Читаем Собор полностью

— Чтобы понять Давида, — ответил аббат Плом, — его нельзя отделять от своей среды и выбрасывать из времени, в которое он жил; иначе вы будете судить его по понятиям нашей эпохи, а это нелепо. В представлениях же азиатского царя для существа, которое подданные считали сверхчеловеком, адюльтер почти что и не был грехом, да и женщина считалась чем-то вроде скота и как деспоту, верховному владыке, уже почти что принадлежала ему. Как прекрасно показал г-н Дьёлафуа в своем исследовании об этом монархе, он пользовался правом царя. Далее, его обвиняют в кровавых казнях, но ими же полон весь Ветхий Завет! Сам Иегова проливал потоки крови, истреблял людей, словно мух. Не надо забывать, что тогда люди жили под законом страха. И нет ничего особенно удивительного, что для устрашения врагов, чьи нравы были не мягче его собственных, Давид перебил жителей Раввы и поджаривал аммонитян.

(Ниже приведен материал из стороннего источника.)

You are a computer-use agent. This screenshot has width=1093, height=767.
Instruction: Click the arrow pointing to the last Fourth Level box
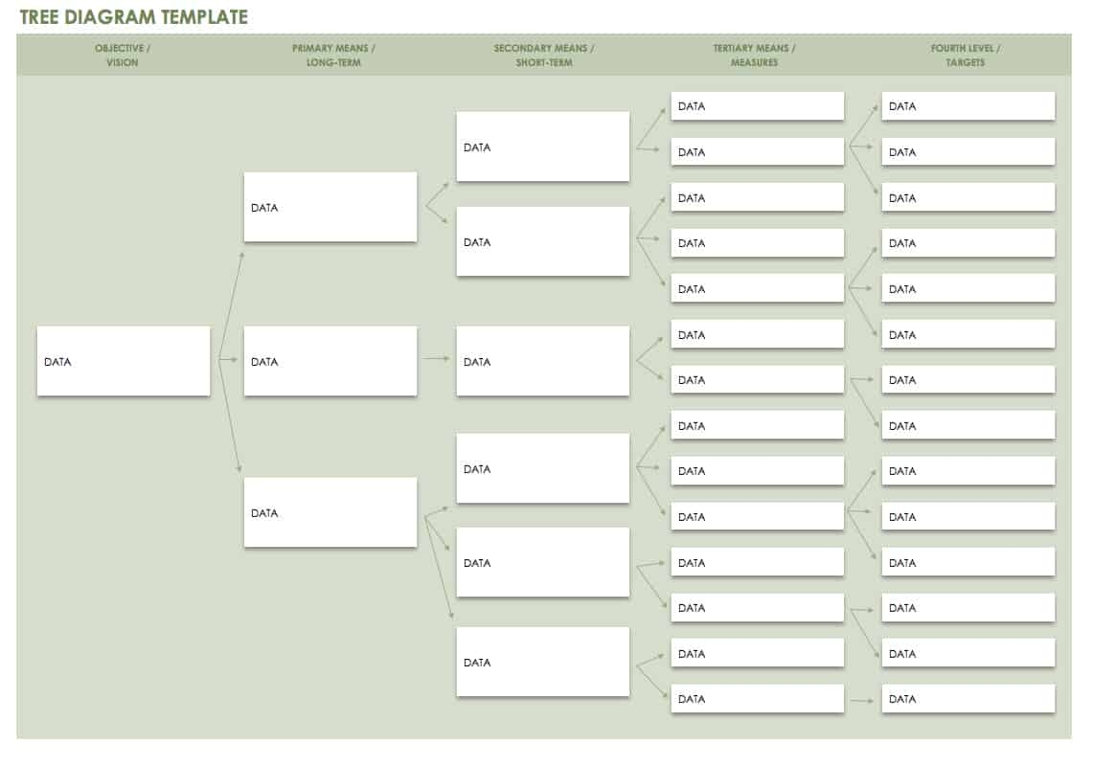click(x=862, y=700)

Но свои насилия и грехи он искупил, а вы посмотрите только, как благородно вел себя этот муж по отношению к Саулу, как удивительны великодушие и милосердие того, кого ренанисты представляют нам как вожака разбойников и бессовестного бандита! Подумайте также о том, что он научил мир, не знавший добродетелей, заповеданных впоследствии Христом, смирению, да еще самому трогательному, покаянию, да еще самому суровому. Когда пророк Нафан обличил его в человекоубийстве, Давид, заплакав, признал грехи свои и отважно принял жесточайшую епитимью; кровосмешение и убийство в семье, бунт и смерть сына, предательство, разорение, безоглядное бегство в леса. И каким голосом молит он о прощении в псалме «Помилуй мя, Боже»![58] С какой любовью и сокрушением просит милости у Господа, Которому согрешил!

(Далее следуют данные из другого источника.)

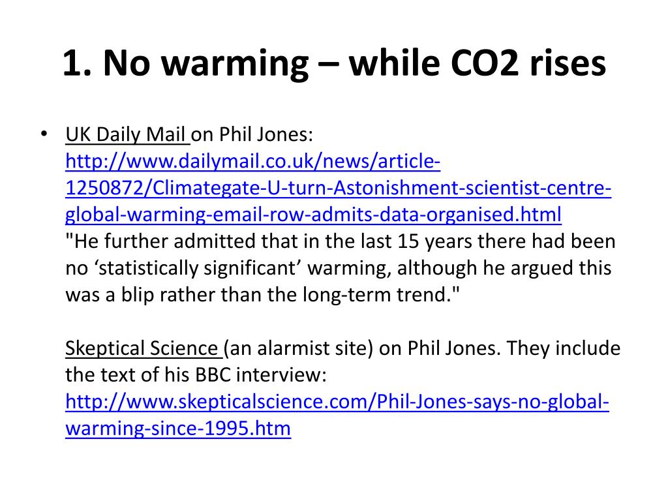The height and width of the screenshot is (501, 668).
Task: Select the underlined Skeptical Science text
Action: point(144,348)
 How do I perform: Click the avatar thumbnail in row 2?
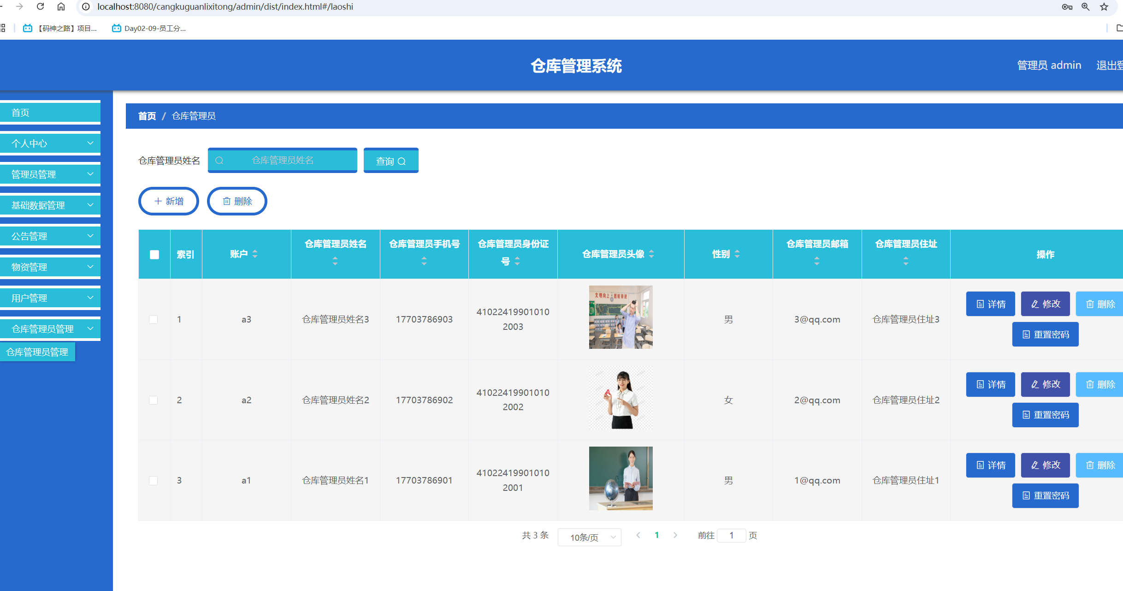[621, 398]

У этого человека были пороки: небольшие, не часто проявлявшиеся, если сравнить его с другими царями его времени, добродетели же его изумительны, изобильны в сравнении с государями любых времен, любых эпох. И разве после этого не понятно, что Бог выбрал его из всех и возвестил о его потомстве? Иисус Христос пришел разрешить грешников от клятвы, взял на себя все зло мира; разве не естественно, что Его прообразом был человек грешный, как и все другие?

— В самом деле, это верно.

На пороге собора Дюрталь распрощался с аббатом, а вечером, лежа на кровати, перебирал в уме теорию библейских персонажей и скульптуры портала.

Вспоминаю этот северный фасад, шептал он про себя, и нет никакого сомнения: это краткая история издавна готовившегося Спасения, сводная таблица Священной истории, резюме Моисеева Закона и вместе с тем эскиз закона христианского.

Все предназначение еврейского народа раскрывается под троицей порталов: миссия, проходящая от Авраама до Моисея, от Моисея до пленения Вавилонского, от пленения до Христовой казни; она делится на три периода: образование Израиля — независимость народа — его жизнь среди язычников.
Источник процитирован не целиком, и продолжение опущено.